After the rainforest, we hit Tabacon. Beth and I were checking in and getting our towels when my mother called out from the next room, "Krisztina, look who I find for you!" I didn't even have to look. Immediately images of The Beak sprang to my head and I looked up to see it clear the crowd as it popped out from behind the corner, its owner in tow. I knew it! One night in Arenal--OF COURSE I was going to see Carnival Cruise Guy at the Tourist Factory known as the Tabacon buffet! My mom and I were on the package tour circuit, hopping from town to town like Dead roadies in aloha shirts. Joe and I made pleasantries as he told me about his last 2-day tour to the Caribbean zone and his bus trip through Arenal (snooze...), as my mother beamed with a look on her face that said she had just done her good deed for the day. Little did she know. Fortunately, Beth appeared a few minutes later and unknowingly rescued me. I bid Joe adieu and pranced off with Beth to hit the hot springs, filling her in on the sordid saga along the way.

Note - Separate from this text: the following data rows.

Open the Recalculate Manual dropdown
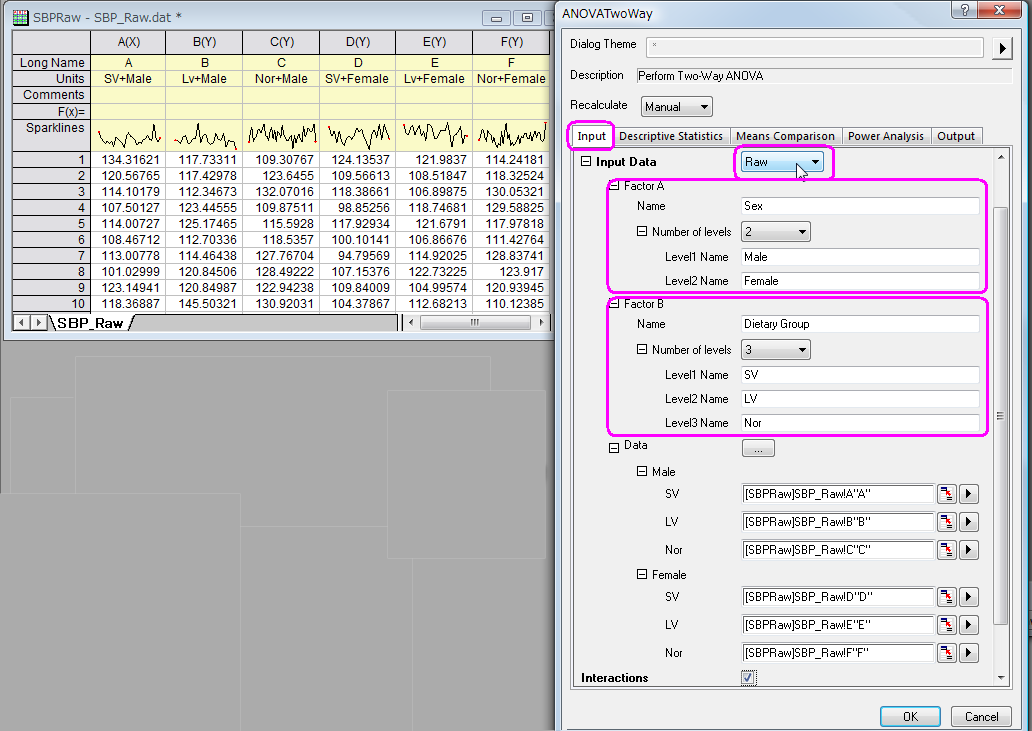Viewport: 1032px width, 731px height. tap(676, 107)
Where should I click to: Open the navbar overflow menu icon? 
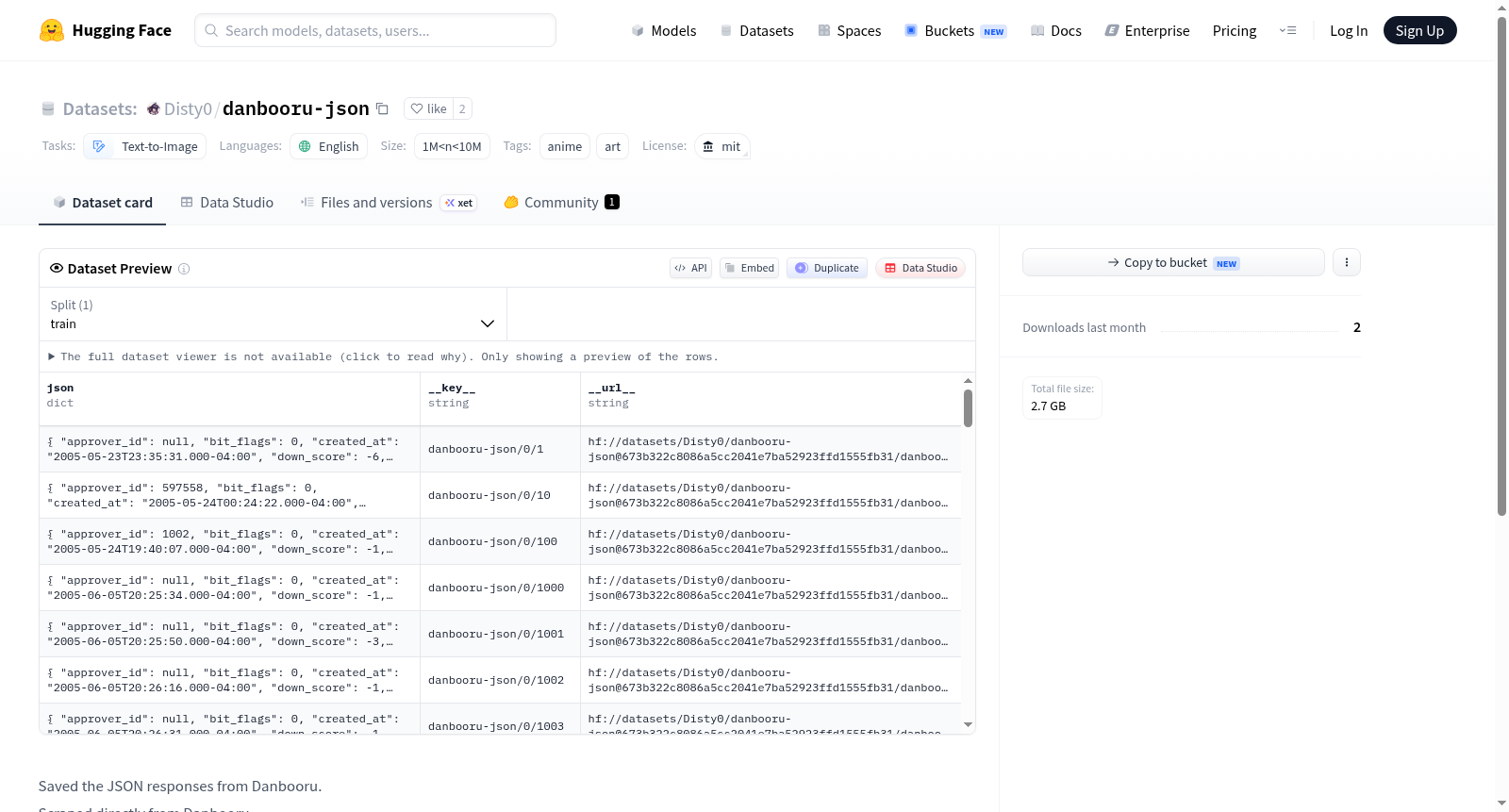1287,30
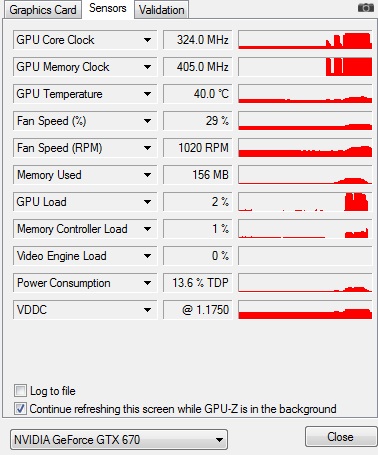Toggle Continue refreshing in background checkbox
Viewport: 378px width, 455px height.
(20, 408)
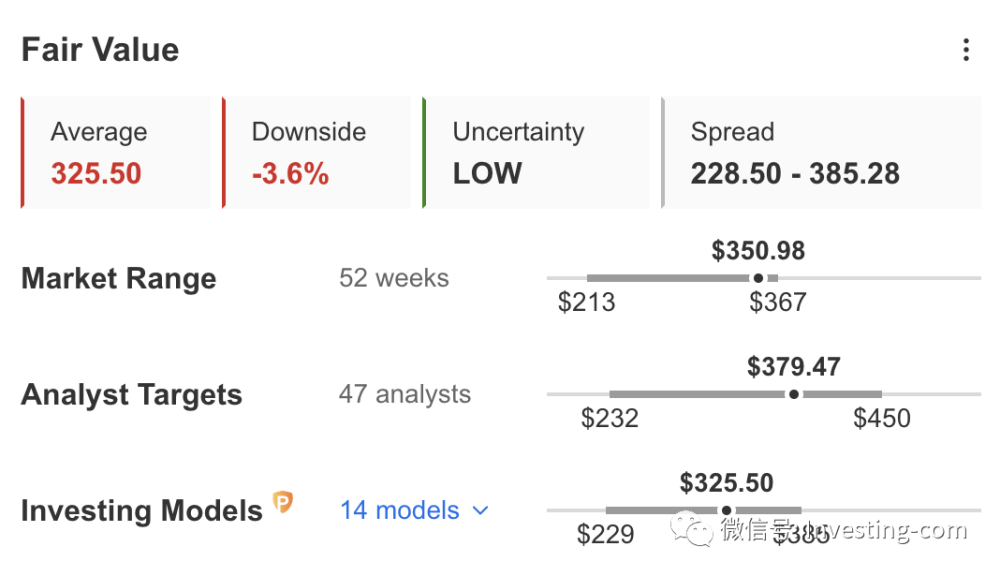Open the three-dot options menu

coord(965,50)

After a relaxing dip in the HOT springs, Beth and I rejoined our group for Tabacon's buffet dinner. It was alright. The food was good, but after the a la carte lunch earlier that day, it was nothing special. Plus, there were nothing but tour groups in the establishment, and I think we've long established how I feel about that! After finishing off a bottle of wine and closing down the restaurant, Beth and I made plans to catch up with each other in dance class on Monday. What a small world!

The next day my mom and I headed home, stopping at the last attraction of her trip, the La Paz Waterfall Gardens. We barely made it through the the butterfly tent when it started pouring buckets of rain... and pouring... and pouring... we ducked into a restaurant to eat and wait out the rain... and waited... and waited... After over an hour of waiting with absolutely no possible hint of dryer weather, my mother and I decided to call it quits and head home. With weather like that, who knew how long it would take to get there!

So, down the mountain we went, making it back to Escazu in just under 2 hours. We miraculously managed not to get lost and everything went without incident. A great weekend!